## What the task requires
Where a line of the data holds the word "every", copy that line.

Stored dataset items:
▼
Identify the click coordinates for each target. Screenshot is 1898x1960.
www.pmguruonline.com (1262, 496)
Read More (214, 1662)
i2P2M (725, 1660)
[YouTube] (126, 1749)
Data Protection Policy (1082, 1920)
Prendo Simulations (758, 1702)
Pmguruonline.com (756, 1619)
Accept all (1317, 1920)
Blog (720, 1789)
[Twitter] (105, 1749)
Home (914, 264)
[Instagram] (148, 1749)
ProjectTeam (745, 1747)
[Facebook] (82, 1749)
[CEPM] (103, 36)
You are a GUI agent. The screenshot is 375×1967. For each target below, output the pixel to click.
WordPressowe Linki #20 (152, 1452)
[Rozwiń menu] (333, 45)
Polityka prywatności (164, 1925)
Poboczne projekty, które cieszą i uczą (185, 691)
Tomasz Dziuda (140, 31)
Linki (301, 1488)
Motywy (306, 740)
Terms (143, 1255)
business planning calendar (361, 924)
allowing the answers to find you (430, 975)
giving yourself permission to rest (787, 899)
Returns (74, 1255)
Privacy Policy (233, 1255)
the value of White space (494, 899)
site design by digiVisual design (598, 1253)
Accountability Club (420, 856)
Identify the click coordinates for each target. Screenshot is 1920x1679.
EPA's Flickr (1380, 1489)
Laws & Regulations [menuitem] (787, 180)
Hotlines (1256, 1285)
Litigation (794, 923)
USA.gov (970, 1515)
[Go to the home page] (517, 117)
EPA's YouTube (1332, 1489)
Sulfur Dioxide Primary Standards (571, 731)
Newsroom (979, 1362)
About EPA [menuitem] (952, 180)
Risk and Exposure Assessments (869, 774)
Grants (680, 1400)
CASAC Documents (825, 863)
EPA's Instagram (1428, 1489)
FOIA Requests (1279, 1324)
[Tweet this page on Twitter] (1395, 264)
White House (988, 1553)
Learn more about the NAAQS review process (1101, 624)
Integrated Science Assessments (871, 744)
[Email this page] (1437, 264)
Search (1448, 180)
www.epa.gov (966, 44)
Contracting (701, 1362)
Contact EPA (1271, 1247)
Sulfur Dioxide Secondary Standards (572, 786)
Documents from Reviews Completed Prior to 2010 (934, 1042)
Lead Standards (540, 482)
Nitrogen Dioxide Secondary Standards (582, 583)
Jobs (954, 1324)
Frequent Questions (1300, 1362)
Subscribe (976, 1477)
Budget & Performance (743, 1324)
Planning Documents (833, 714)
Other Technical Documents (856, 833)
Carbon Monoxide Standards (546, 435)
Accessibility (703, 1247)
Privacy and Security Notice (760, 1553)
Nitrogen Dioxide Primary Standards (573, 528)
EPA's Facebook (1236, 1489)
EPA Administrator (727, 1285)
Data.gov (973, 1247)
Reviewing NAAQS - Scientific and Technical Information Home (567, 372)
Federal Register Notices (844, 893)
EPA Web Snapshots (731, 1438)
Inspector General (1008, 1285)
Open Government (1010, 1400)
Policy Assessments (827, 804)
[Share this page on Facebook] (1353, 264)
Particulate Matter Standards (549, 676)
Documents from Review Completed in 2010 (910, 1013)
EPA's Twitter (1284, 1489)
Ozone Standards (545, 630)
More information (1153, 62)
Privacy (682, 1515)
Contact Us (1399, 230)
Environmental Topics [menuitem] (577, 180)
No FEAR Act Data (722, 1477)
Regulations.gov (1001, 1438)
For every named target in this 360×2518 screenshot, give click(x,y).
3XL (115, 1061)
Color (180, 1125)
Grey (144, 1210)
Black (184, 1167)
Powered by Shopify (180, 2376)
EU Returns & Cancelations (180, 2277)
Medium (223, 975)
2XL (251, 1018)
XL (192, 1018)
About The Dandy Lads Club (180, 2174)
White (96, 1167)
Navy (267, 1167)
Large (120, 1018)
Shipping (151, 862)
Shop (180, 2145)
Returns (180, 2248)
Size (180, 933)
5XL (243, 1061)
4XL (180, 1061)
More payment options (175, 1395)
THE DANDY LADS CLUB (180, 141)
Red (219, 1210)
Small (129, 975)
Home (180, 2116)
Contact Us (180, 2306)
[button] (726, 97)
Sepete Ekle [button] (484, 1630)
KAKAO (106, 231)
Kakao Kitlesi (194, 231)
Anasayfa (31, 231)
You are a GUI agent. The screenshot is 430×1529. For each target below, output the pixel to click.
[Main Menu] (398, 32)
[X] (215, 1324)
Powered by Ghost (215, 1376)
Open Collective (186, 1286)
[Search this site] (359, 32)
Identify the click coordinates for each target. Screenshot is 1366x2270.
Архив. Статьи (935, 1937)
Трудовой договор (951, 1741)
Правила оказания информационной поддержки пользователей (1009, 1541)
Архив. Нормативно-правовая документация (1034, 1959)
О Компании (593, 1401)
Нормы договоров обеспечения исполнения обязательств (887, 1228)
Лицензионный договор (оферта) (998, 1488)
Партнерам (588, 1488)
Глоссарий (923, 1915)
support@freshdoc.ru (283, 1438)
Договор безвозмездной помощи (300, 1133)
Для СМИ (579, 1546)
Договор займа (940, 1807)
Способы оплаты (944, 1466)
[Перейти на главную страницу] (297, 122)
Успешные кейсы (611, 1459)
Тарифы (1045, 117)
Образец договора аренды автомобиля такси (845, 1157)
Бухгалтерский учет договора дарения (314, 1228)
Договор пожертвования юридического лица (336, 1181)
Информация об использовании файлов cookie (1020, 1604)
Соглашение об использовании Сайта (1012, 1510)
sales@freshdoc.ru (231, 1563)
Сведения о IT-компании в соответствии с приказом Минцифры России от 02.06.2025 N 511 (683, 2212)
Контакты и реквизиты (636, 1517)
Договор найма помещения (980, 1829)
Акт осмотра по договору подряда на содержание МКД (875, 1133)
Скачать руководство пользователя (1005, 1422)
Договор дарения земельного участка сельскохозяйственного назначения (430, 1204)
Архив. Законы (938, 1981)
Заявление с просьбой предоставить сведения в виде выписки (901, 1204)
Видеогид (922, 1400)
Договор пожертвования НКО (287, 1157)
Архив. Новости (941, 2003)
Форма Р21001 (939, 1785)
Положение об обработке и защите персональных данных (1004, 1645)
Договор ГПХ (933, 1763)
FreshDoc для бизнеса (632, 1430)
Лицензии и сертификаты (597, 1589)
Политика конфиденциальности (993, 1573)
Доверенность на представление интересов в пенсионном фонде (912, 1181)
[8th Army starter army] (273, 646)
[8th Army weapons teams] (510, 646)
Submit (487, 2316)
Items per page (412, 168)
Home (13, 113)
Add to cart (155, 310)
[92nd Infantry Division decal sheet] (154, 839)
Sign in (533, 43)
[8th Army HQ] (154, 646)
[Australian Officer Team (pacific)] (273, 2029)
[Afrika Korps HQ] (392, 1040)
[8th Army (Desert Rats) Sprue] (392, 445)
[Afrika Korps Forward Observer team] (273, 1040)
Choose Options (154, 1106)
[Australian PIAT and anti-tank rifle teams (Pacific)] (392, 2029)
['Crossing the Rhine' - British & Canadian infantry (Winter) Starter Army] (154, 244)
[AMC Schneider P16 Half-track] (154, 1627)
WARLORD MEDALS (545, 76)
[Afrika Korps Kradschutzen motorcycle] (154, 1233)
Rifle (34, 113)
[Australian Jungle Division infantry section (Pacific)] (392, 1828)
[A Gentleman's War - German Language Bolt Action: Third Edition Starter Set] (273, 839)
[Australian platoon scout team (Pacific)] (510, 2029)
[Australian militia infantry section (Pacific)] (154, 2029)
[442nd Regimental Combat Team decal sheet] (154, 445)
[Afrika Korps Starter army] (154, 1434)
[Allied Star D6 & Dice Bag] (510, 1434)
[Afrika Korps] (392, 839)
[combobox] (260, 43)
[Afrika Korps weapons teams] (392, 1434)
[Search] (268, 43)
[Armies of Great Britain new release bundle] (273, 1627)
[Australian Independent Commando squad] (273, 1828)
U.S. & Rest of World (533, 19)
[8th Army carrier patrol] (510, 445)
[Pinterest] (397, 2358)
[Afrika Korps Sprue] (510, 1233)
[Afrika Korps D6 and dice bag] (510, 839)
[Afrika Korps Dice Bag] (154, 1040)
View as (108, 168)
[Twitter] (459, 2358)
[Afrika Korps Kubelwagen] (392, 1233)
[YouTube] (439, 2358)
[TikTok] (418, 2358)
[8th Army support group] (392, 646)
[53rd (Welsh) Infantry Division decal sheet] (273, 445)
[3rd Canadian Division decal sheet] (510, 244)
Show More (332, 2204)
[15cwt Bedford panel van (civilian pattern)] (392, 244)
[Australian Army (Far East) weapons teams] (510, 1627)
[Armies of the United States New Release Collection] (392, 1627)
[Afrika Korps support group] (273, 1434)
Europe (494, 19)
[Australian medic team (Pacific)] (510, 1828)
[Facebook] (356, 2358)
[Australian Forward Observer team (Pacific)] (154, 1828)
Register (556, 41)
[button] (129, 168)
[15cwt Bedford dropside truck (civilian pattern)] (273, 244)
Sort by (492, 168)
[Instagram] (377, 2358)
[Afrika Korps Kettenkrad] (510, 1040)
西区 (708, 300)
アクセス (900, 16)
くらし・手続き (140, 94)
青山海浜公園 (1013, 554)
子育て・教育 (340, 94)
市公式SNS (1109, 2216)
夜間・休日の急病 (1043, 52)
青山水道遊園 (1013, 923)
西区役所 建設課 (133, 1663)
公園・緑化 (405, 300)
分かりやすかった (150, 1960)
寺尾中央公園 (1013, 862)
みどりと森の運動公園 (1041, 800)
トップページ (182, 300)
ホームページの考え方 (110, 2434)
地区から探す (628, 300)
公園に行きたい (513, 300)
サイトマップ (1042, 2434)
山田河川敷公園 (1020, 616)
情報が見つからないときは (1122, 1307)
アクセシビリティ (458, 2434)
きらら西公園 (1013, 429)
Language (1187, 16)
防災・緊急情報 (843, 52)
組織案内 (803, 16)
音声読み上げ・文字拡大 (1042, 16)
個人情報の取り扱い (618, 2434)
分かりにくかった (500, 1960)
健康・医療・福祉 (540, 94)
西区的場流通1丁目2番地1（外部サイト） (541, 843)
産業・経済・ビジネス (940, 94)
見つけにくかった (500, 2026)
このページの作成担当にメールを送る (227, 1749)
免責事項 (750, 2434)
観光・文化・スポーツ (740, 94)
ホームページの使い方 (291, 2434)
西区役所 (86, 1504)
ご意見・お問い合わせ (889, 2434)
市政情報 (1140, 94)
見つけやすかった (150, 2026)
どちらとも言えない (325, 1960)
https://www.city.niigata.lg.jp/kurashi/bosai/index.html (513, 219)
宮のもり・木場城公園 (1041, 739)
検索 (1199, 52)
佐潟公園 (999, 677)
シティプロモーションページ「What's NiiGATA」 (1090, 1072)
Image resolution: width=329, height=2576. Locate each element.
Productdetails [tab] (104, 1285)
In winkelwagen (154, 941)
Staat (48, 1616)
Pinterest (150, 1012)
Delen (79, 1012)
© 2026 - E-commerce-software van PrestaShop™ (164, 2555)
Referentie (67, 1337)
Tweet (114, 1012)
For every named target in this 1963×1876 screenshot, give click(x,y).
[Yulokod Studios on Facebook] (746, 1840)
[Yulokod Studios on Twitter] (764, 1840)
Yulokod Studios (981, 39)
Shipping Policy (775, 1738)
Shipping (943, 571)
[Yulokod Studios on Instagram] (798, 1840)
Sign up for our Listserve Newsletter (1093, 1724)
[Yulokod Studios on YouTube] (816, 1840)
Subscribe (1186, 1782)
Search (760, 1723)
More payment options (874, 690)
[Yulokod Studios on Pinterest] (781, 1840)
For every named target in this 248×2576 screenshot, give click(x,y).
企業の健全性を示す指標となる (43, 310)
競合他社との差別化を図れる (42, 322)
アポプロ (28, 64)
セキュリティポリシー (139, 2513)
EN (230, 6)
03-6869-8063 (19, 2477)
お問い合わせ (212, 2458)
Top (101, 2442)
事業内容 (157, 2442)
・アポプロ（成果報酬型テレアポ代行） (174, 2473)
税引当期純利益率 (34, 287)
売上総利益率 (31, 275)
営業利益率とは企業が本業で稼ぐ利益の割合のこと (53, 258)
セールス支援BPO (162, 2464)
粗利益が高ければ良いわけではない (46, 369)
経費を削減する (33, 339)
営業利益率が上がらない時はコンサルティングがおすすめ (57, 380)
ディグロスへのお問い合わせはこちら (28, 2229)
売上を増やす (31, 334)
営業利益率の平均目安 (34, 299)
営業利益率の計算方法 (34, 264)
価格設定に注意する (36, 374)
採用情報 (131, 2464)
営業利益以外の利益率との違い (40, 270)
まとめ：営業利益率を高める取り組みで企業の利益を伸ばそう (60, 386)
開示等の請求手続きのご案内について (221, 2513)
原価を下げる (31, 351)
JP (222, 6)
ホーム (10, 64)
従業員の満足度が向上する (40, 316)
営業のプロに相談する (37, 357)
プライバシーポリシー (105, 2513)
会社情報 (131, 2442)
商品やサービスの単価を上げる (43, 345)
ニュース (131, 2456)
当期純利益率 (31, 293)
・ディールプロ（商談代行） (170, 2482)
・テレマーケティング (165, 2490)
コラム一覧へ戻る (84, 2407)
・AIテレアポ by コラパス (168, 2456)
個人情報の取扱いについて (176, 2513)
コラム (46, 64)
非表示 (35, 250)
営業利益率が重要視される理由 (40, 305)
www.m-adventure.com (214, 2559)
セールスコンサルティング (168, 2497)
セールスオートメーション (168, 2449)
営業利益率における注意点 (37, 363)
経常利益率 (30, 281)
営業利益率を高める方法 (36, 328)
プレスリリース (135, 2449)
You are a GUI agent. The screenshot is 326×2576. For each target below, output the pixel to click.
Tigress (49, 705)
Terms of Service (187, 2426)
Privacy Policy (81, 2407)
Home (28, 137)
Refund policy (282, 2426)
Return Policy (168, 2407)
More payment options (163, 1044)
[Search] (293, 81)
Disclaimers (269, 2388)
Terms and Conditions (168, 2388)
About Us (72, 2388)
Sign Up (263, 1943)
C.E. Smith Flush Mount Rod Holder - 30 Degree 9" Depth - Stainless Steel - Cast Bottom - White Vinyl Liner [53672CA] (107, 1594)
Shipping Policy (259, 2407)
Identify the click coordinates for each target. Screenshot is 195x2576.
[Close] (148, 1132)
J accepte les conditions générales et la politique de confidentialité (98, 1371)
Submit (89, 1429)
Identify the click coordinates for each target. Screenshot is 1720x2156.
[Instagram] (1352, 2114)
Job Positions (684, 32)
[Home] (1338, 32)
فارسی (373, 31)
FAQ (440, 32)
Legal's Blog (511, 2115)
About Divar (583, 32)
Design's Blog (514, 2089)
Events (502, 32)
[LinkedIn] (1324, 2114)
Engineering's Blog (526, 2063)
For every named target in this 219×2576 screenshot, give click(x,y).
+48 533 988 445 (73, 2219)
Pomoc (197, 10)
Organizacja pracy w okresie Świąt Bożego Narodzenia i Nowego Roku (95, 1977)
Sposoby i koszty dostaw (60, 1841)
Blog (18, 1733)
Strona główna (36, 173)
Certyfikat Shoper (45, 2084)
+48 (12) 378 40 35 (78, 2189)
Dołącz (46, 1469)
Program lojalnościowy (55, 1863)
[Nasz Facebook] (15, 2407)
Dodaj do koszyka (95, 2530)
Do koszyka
▲
## Output for this task
For every named target in this 360×2518 screenshot, give click(x,y).
For every named target in this 1963×1876 screenshot, give click(x,y).
For every named target in this 248×2576 screenshot, give click(x,y).
For every named target in this 219×2576 screenshot, give click(x,y).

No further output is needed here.